CPLErr GDALRasterizeGeometriesInt64(GDALDatasetH hDS, int nBandCount, const int *panBandList, int nGeomCount, const OGRGeometryH *pahGeometries, GDALTransformerFunc pfnTransformer, void *pTransformArg, const int64_t *panGeomBurnValues, CSLConstList papszOptions, GDALProgressFunc pfnProgress, void *pProgressArg)
Burn geometries into raster.
Same as GDALRasterizeGeometries(), except that the burn values array is of type Int64. And the datatype of the output raster must be GDT_Int64.
 Since
GDAL 3.5

CPLErr GDALRasterizeLayers(GDALDatasetH hDS, int nBandCount, int *panBandList, int nLayerCount, OGRLayerH *pahLayers, GDALTransformerFunc pfnTransformer, void *pTransformArg, double *padfLayerBurnValues, char **papszOptions, GDALProgressFunc pfnProgress, void *pProgressArg)
Burn geometries from the specified list of layers into raster.
Rasterize all the geometric objects from a list of layers into a raster dataset. The layers are passed as an array of OGRLayerH handlers.
If the geometries are in the georeferenced coordinates of the raster dataset, then the pfnTransform may be passed in NULL and one will be derived internally from the geotransform of the dataset. The transform needs to transform the geometry locations into pixel/line coordinates on the raster dataset.
The output raster may be of any GDAL supported datatype. An explicit list of burn values for each layer for each band must be passed in.
 Parameters:
hDS – output data, must be opened in update mode.
nBandCount – the number of bands to be updated.
panBandList – the list of bands to be updated.
nLayerCount – the number of layers being passed in pahLayers array.
pahLayers – the array of layers to burn in.
pfnTransformer – transformation to apply to geometries to put into pixel/line coordinates on raster. If NULL a geotransform based one will be created internally.
pTransformArg – callback data for transformer.
padfLayerBurnValues – the array of values to burn into the raster. There should be nBandCount values for each layer.
papszOptions – special options controlling rasterization:
“ATTRIBUTE”: Identifies an attribute field on the features to be used for a burn in value. The value will be burned into all output bands. If specified, padfLayerBurnValues will not be used and can be a NULL pointer.
“CHUNKYSIZE”: The height in lines of the chunk to operate on. The larger the chunk size the less times we need to make a pass through all the shapes. If it is not set or set to zero the default chunk size will be used. Default size will be estimated based on the GDAL cache buffer size using formula: cache_size_bytes/scanline_size_bytes, so the chunk will not exceed the cache.
“ALL_TOUCHED”: May be set to TRUE to set all pixels touched by the line or polygons, not just those whose center is within the polygon or that are selected by brezenhams line algorithm. Defaults to FALSE.
“BURN_VALUE_FROM”: May be set to “Z” to use the Z values of the geometries. The value from padfLayerBurnValues or the attribute field value is added to this before burning. In default case dfBurnValue is burned as it is. This is implemented properly only for points and lines for now. Polygons will be burned using the Z value from the first point. The M value may be supported in the future.
“MERGE_ALG”: May be REPLACE (the default) or ADD. REPLACE results in overwriting of value, while ADD adds the new value to the existing raster, suitable for heatmaps for instance.
pfnProgress – the progress function to report completion.
pProgressArg – callback data for progress function.
 Returns:
CE_None on success or CE_Failure on error.

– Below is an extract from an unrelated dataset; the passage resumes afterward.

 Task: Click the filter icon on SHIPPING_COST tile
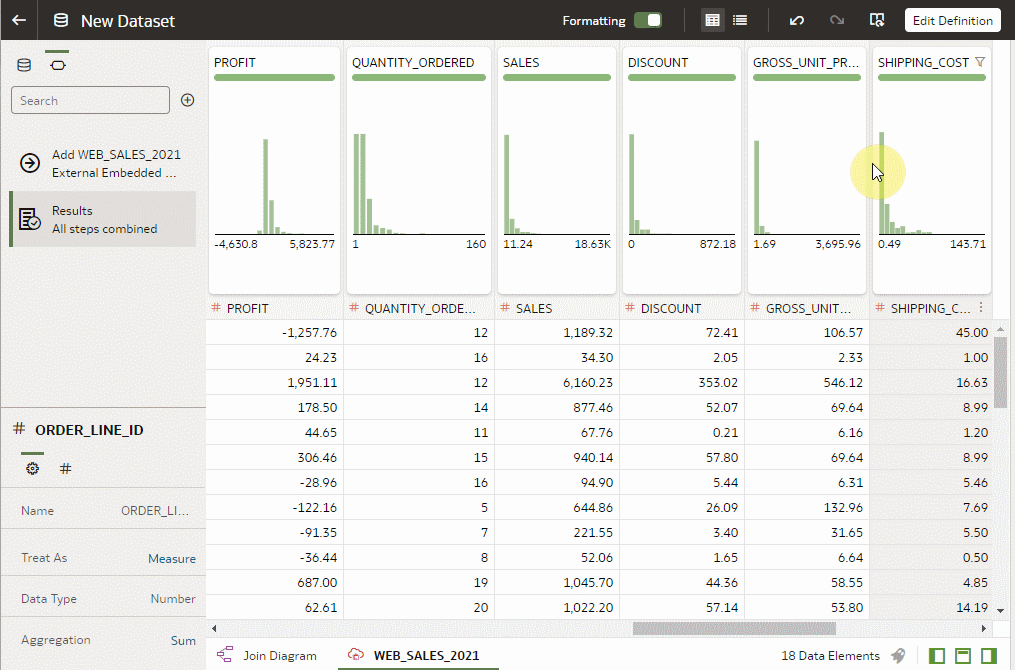coord(980,62)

CPLErr GDALRasterizeLayersBuf(void *pData, int nBufXSize, int nBufYSize, GDALDataType eBufType, int nPixelSpace, int nLineSpace, int nLayerCount, OGRLayerH *pahLayers, const char *pszDstProjection, double *padfDstGeoTransform, GDALTransformerFunc pfnTransformer, void *pTransformArg, double dfBurnValue, char **papszOptions, GDALProgressFunc pfnProgress, void *pProgressArg)
Burn geometries from the specified list of layer into raster.
Rasterize all the geometric objects from a list of layers into supplied raster buffer. The layers are passed as an array of OGRLayerH handlers.
If the geometries are in the georeferenced coordinates of the raster dataset, then the pfnTransform may be passed in NULL and one will be derived internally from the geotransform of the dataset. The transform needs to transform the geometry locations into pixel/line coordinates of the target raster.
The output raster may be of any GDAL supported datatype(non complex).
 Parameters:
pData – pointer to the output data array.
nBufXSize – width of the output data array in pixels.
nBufYSize – height of the output data array in pixels.
eBufType – data type of the output data array.
nPixelSpace – The byte offset from the start of one pixel value in pData to the start of the next pixel value within a scanline. If defaulted (0) the size of the datatype eBufType is used.
nLineSpace – The byte offset from the start of one scanline in pData to the start of the next. If defaulted the size of the datatype eBufType * nBufXSize is used.
nLayerCount – the number of layers being passed in pahLayers array.
pahLayers – the array of layers to burn in.
pszDstProjection – WKT defining the coordinate system of the target raster.
padfDstGeoTransform – geotransformation matrix of the target raster.
pfnTransformer – transformation to apply to geometries to put into pixel/line coordinates on raster. If NULL a geotransform based one will be created internally.
pTransformArg – callback data for transformer.
dfBurnValue – the value to burn into the raster.
papszOptions – special options controlling rasterization:
“ATTRIBUTE”: Identifies an attribute field on the features to be used for a burn in value. The value will be burned into all output bands. If specified, padfLayerBurnValues will not be used and can be a NULL pointer.
“ALL_TOUCHED”: May be set to TRUE to set all pixels touched by the line or polygons, not just those whose center is within the polygon or that are selected by brezenhams line algorithm. Defaults to FALSE.
“BURN_VALUE_FROM”: May be set to “Z” to use the Z values of the geometries. dfBurnValue or the attribute field value is added to this before burning. In default case dfBurnValue is burned as it is. This is implemented properly only for points and lines for now. Polygons will be burned using the Z value from the first point. The M value may be supported in the future.
“MERGE_ALG”: May be REPLACE (the default) or ADD. REPLACE results in overwriting of value, while ADD adds the new value to the existing raster, suitable for heatmaps for instance.
pfnProgress – the progress function to report completion.
pProgressArg – callback data for progress function.
 Returns:
CE_None on success or CE_Failure on error.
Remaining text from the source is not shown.